A long, painstaking silence followed, then his brows slowly lifted upward, and something fiery sparked in the depths of his slate-blue eyes.
Cheeks blazing hot, Peyton dropped her gaze to the table, suddenly wanting to hide. She’d never come on to a guy like this before.
“Don’t.”
Luke’s voice was thick with something she’d never heard in a man’s voice before. She looked up at him, startled. “Don’t what?”
“If you’re going to tease me, then look at me. I like it when you tease me.”

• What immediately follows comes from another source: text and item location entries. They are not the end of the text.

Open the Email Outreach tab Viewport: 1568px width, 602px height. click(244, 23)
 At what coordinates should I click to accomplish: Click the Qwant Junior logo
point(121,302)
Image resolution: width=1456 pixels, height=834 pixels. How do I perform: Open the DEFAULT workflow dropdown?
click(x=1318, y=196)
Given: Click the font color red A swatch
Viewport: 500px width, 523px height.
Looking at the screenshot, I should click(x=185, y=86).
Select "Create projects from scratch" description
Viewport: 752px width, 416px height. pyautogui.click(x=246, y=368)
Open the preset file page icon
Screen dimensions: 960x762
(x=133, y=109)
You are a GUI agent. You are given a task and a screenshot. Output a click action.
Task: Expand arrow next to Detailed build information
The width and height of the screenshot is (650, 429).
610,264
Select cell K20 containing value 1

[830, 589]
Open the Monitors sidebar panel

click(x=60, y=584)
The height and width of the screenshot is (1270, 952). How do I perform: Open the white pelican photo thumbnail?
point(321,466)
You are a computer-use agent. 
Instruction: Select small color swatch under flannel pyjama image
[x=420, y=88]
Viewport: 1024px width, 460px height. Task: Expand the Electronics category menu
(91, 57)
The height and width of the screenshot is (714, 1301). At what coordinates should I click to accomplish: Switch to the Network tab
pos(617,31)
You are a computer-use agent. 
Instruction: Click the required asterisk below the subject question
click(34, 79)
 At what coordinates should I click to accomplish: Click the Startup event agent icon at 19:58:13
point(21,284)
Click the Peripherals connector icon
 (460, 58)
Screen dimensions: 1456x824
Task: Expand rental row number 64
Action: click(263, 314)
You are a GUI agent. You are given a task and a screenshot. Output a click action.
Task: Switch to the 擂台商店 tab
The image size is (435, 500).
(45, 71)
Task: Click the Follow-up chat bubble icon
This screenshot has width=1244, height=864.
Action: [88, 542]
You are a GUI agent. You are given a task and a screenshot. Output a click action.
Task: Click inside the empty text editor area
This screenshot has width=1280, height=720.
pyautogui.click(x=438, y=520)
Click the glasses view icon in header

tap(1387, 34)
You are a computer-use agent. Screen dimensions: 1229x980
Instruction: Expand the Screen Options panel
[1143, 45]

His smile was gone, and the intensity in his eyes did things to her that she’d never felt before. Her insides roiled with carnal hungers, her body hypersensitive and on high alert. Even the little hairs on her arms seemed to rise and respond to his voice.
Thankfully, the server returned to set two cold Corona beers on their table, and Peyton almost sighed in relief as she dove for one.
“All right then, I don’t know about you, but I didn’t order a beer just to stare at it,” she told him, and determinedly grabbed an open bottle and took one long, long swig. Luke chuckled—a low, rumbling sound that caressed her sensitized skin like phantom fingertips—then he lifted his own beer bottle in a mock toast, and drank.
Two hours later they were both a little too…merry.
Luke had seemed hesitant to drink first, but then he’d downed a whole beer within minutes and soon ordered more. They’d flowed into conversation like they’d met years ago, teasing back and forth.
Peyton couldn’t be more dazzled with him if he’d been a live, glowing sun.
Luke Alexander was quick, smart, a total charmer, and genuinely interested in whatever she had to say. “I don’t see it,” he said now.
“What don’t you see? That I’m a partner in the investment firm I work for?”
He took another swig and nodded nonchalantly. “Yep. Don’t see it.”
“Why? What do you know about investment firms? What do you do for a living?”
He shrugged, the move all sexy and aloof and careless. “This and that.” He signaled at her with an emphatic nod. “Nothing as important as that, I assure you.”
Peyton smiled at the compliment, but she couldn’t miss that he was steering clear of mentioning anything about his life back home. But then, wasn’t that better? It wouldn’t do to get too attached to a weekend fling, right?
Luke had such a lazy way about him, a careless, effortless manner in the way he spoke, in the way he leaned back in his chair with an arm draped over the back of it, in the way he absently played with a spoon, lacing it between his fingers and smoothly twisting it around. It was as if he knew he was gorgeous and embraced it.
It appealed to Peyton, the relaxed way he sat, the way his smile was a bit crooked, higher on one side of his face than the other. It appealed to her organized, perfectionist self more than she could ever have anticipated.
Something about him made her want to be so, so bad.
“Do you live alone? Or do you have a special someone?”